■ Requirement ■
Copy word for word the lines in the records below, starting at the line with "Where should I" and ending at the line with "You are a computer-use". Skip the pictures.

■ Records for the task ■

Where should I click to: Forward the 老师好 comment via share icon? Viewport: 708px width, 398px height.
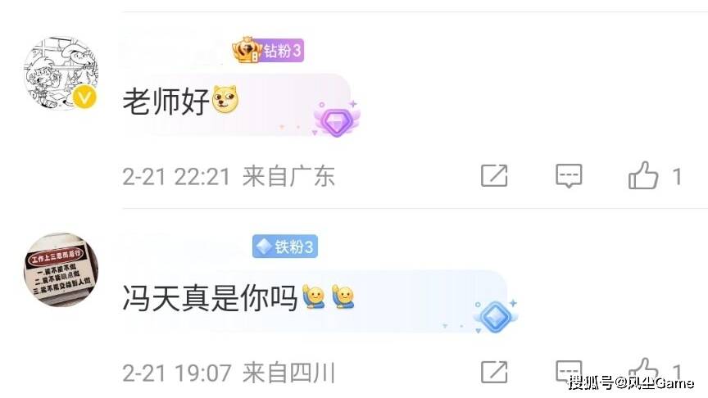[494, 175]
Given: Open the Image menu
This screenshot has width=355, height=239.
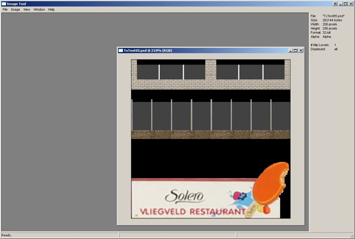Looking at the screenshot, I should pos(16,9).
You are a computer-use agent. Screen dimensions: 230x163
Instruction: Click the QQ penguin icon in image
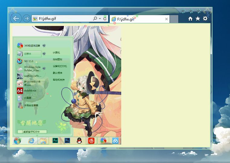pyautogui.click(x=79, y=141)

--

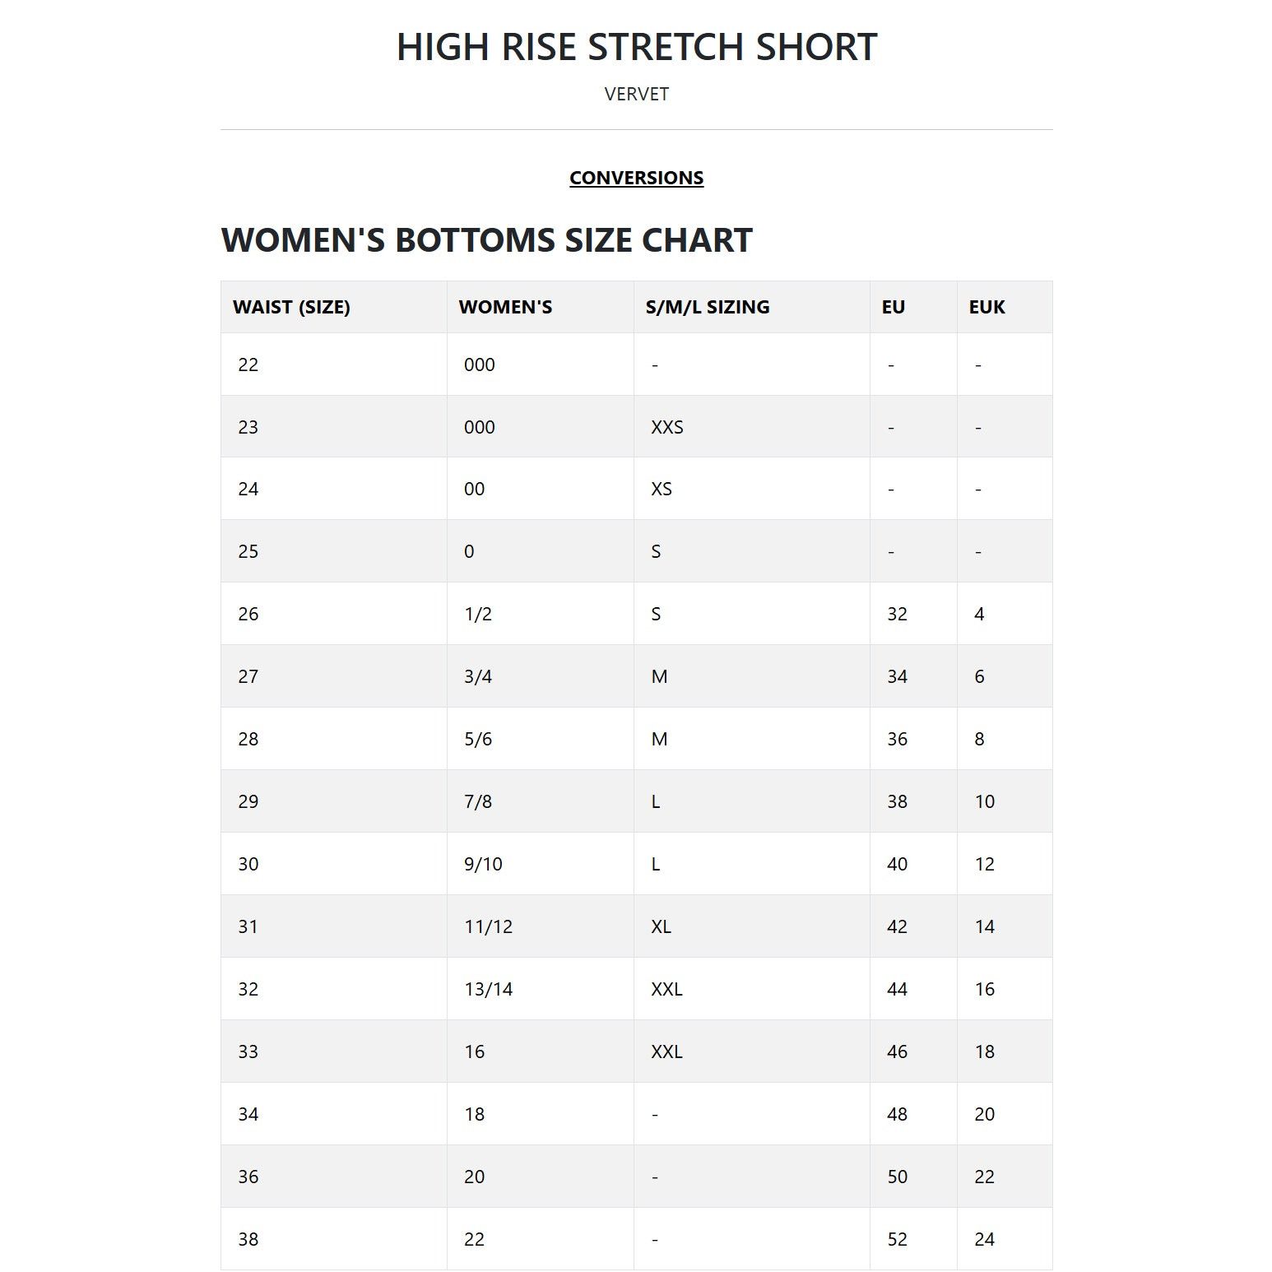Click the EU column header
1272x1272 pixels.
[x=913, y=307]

■ Solution ■
Where should I click to: Forward the 老师好 comment via share icon? Viewport: 708px width, 398px height.
[494, 175]
Given: Open the Image menu
This screenshot has width=355, height=239.
Looking at the screenshot, I should pos(16,9).
You are a computer-use agent. Screen dimensions: 230x163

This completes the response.